What needs to be done:
The expected output is the line holding "At what coordinates should I click to accomplish: Click the red" plus every line after it through the end of the listing, copied exactly.

Provided records:

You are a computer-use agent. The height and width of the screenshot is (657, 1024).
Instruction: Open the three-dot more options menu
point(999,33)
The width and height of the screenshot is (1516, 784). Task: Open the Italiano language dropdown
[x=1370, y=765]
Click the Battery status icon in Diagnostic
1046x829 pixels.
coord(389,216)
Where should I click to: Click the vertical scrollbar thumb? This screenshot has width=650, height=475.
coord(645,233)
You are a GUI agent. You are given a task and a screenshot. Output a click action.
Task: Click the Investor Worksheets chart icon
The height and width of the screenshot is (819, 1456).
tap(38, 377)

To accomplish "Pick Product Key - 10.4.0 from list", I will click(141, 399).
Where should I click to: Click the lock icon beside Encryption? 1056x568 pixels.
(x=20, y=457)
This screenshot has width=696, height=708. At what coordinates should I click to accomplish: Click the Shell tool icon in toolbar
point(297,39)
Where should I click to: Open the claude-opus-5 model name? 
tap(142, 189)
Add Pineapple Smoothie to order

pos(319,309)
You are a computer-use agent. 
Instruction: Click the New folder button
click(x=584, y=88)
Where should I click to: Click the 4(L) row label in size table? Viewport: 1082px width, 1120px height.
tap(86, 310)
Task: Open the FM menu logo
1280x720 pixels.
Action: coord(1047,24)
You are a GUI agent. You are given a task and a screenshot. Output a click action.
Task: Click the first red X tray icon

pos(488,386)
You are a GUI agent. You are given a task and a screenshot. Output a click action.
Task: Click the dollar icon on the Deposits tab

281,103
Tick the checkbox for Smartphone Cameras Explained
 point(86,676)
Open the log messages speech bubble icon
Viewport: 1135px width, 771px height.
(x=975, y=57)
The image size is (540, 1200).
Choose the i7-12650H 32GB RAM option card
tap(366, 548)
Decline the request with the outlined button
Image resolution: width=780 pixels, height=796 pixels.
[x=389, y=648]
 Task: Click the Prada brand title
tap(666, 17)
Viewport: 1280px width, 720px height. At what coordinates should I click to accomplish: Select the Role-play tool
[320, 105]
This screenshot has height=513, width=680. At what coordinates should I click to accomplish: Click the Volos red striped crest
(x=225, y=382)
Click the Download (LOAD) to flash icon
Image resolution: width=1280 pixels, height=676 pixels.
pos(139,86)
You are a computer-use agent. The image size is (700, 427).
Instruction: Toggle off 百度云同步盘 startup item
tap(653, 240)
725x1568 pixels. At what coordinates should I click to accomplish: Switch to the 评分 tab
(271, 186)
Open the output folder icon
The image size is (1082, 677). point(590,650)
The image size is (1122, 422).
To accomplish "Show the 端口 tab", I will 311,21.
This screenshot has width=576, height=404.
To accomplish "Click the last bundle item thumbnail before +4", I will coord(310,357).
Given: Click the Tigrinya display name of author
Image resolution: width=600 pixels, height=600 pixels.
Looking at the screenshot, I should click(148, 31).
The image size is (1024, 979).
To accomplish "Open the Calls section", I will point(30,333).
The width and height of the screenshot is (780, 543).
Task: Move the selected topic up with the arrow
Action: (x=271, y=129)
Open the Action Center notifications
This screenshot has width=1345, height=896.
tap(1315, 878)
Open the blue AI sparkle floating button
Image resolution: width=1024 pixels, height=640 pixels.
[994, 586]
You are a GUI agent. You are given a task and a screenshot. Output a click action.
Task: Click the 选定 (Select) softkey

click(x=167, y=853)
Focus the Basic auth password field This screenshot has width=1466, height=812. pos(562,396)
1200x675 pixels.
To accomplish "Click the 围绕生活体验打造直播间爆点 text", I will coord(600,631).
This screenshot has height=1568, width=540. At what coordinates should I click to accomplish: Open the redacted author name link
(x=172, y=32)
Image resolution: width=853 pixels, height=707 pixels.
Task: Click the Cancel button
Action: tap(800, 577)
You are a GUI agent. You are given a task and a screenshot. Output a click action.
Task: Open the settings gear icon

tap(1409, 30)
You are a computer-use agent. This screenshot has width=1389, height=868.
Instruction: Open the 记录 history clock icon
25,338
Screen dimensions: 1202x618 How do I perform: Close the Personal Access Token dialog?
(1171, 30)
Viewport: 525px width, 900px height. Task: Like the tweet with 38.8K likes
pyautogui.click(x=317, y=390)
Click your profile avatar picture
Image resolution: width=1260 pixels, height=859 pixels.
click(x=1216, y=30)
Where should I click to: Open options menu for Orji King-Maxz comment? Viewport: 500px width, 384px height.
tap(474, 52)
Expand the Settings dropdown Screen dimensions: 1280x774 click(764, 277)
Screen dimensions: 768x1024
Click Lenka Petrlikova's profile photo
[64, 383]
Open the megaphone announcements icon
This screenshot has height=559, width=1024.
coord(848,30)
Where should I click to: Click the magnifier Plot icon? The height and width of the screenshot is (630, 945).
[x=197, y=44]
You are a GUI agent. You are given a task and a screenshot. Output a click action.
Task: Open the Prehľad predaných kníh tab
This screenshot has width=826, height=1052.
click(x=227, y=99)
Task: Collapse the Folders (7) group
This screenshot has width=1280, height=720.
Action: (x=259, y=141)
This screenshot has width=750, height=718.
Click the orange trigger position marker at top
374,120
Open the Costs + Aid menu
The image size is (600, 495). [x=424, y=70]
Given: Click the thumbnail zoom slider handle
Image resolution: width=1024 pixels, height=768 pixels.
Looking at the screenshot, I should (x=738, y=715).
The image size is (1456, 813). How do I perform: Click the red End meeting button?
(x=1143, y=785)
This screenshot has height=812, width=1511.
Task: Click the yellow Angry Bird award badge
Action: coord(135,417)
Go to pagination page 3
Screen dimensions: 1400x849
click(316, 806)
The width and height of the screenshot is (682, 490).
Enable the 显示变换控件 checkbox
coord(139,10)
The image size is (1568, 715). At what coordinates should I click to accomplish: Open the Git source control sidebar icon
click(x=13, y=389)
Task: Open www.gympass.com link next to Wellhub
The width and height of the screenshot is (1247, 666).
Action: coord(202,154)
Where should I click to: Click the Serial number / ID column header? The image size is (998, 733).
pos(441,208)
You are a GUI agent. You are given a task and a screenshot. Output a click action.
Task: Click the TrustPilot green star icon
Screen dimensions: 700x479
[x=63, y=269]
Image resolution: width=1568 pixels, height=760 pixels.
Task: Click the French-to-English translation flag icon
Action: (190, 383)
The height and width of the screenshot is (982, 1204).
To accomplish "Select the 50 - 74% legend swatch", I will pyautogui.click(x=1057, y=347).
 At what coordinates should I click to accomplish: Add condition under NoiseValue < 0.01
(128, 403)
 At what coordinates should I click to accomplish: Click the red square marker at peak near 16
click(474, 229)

Written solution:
 At what coordinates should I click to accomplish: Click the red square marker at peak near 16
click(474, 229)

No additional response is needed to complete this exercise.